Negeri Ini (Selalu) Butuh (Suara) Kita

Negeri Ini (Selalu) Butuh (Suara) Kita

Mohammad Isa Gautama, eksponen 1998, Kepala Pusat Kajian Gerakan Bersama Antikorupsi, Universitas Negeri Padang (PK-Gebrak-UNP). [Foto: Dok. MIG]

OPINI ini saya tulis saat adik, anak, dan kemenakan kita berorasi dan menjunjung poster/spanduk/karton atau apa pun yang bisa jadi alat menuliskan pemberontakannya terhadap situasi terkini. Opini ini saya tulis saat saya sendiri begitu malu tidak bisa bergabung dengan mereka, disebabkan satu dan lain hal yang benar-benar tidak bisa saya tepis.

Opini ini saya tulis kala melimpah-ruahnya pengkhiatan terhadap hak-hak rakyat. Rakyat mulai dari yang paling tertindas secara langsung, maupun tidak langsung, sampai mereka yang sebenarnya kaum elite juga namun kali ini ikut-ikutan pula ditindas, dikebiri, dilanggar dan dizalimi hak ekonomi dan politiknya.

Tidak tertahankan kegeraman saya, dan saya yakin kegeraman ini sudah lama merambat di benak dan sanubari para anak bangsa. Anak bangsa yang masih mencoba secara jernih dan lugu melihat persoalan demi persoalan dari tingkat terbawah sampai teratas. Anak bangsa yang mungkin dengan segala keterbatasannya kemarin di Pemilu Pilpres, terpaksa menerima duit secuil, barang Rp50 ribu-Rp100 ribu, hanya demi bisa makan untuk sehari dua hari, dengan cara mau memilih yang katanya calon pemimpin lima tahun ke depan, yang ternyata sponsornya adalah aktor dan penyebab utama segala kerusakan di negeri ini.

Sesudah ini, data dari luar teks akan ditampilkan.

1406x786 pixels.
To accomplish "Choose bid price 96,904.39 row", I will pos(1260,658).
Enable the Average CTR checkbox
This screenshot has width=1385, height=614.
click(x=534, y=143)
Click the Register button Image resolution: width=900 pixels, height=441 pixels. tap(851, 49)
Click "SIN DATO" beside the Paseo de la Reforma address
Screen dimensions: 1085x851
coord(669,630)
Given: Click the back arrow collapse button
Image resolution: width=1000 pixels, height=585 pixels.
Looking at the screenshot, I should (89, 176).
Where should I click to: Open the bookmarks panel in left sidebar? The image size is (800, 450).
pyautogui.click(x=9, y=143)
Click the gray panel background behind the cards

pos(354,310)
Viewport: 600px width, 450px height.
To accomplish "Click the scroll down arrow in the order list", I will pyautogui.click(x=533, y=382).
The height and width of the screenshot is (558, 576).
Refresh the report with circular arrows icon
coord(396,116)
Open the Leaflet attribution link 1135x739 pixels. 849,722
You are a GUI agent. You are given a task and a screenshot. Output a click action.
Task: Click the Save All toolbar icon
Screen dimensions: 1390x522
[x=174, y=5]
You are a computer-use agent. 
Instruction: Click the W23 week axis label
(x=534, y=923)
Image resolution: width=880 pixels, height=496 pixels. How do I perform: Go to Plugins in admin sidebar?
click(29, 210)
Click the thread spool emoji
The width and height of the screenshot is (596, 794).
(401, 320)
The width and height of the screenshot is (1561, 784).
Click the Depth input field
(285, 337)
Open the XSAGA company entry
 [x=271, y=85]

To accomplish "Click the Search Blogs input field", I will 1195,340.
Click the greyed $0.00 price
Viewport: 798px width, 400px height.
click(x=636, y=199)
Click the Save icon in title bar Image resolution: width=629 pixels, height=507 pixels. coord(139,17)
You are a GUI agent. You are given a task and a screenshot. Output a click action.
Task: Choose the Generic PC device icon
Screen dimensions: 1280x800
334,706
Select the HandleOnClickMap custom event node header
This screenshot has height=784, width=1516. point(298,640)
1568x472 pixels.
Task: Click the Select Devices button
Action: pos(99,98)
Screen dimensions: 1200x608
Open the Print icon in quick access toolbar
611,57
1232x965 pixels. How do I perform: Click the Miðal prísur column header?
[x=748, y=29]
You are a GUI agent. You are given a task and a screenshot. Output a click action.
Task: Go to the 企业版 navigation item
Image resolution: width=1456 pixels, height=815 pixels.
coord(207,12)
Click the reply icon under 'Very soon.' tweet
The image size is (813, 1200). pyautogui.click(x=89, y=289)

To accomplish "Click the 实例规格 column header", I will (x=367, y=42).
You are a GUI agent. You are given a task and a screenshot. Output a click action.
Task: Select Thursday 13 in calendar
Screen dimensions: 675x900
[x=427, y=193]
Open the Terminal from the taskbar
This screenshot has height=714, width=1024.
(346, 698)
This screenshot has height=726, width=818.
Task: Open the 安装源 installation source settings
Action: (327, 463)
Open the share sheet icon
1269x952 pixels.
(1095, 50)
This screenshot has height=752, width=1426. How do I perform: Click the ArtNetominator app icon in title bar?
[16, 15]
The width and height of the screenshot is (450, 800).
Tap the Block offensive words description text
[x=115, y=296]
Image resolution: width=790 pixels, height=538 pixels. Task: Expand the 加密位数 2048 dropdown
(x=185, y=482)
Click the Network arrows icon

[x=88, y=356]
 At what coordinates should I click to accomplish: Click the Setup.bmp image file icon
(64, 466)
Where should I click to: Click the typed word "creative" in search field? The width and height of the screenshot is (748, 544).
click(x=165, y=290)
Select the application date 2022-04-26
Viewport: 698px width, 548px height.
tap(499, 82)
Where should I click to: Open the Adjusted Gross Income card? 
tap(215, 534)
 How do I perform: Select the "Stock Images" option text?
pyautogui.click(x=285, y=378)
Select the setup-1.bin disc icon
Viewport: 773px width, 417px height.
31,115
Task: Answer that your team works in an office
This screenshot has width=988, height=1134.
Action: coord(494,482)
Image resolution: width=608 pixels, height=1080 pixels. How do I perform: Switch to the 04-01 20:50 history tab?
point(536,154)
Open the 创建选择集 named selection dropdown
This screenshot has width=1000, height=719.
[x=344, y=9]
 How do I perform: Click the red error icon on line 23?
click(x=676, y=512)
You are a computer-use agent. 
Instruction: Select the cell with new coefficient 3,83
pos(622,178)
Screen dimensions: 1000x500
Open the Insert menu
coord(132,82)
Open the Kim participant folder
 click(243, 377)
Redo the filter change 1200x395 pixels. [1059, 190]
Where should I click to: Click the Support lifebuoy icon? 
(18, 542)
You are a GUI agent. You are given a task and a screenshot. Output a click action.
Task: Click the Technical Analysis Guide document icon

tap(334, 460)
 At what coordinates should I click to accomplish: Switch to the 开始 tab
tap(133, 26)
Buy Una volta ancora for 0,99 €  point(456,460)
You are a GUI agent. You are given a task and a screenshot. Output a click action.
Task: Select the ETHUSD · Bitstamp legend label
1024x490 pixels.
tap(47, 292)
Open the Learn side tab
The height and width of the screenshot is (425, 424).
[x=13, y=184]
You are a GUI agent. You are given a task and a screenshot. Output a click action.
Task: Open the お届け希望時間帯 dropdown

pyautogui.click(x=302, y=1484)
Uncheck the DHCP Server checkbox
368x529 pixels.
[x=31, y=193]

Padahal baru kemarin ini rasanya saya turun ke jalan, di barisan depan, meneriakkan anti terhadap Korupsi, Kolusi dan Nepotisme. Situasinya mirip. Rezim yang dibongkar kala itu termasuk rezim terkuat di dunia. Meminjam istilah Bourdieu, seluruh sendi dan struktur ISA (Institutional State Aparatus) sudah dalam genggamannya. Trias politika jadi boneka. Yudikatif, legislatif, dan apalagi eksekutif, dihuni orang-orang karbitan yang setiap waktu dapat distel dan ditekan agar (selalu) mengikuti keinginan sang raja.

Guritanya sampai ke mana-mana, bahkan ke dalam relung kampus dan sekolah. Terbukti, para pengajar, mulai dari dosen hingga guru, tak sedikit yang masih ragu mendukung kami turun ke jalan pertama kali. Belum lagi yang terang-terangan menolak dan melarang.

Tapi untunglah, setiap manusia pasti punya sisi baik dalam dirinya, sejahat dan sebejat apa pun tingkah laku yang pernah dicetaknya. Demonstrasi besar-besaran, yang didukung oleh seluruh elemen bangsa, kecuali para penindas yang mengangkangi demokrasi dan hak sipil untuk berkelompok dan bersuara, sejatinya cuma sarana mengingatkan kembali bahwa nurani itu masih ada.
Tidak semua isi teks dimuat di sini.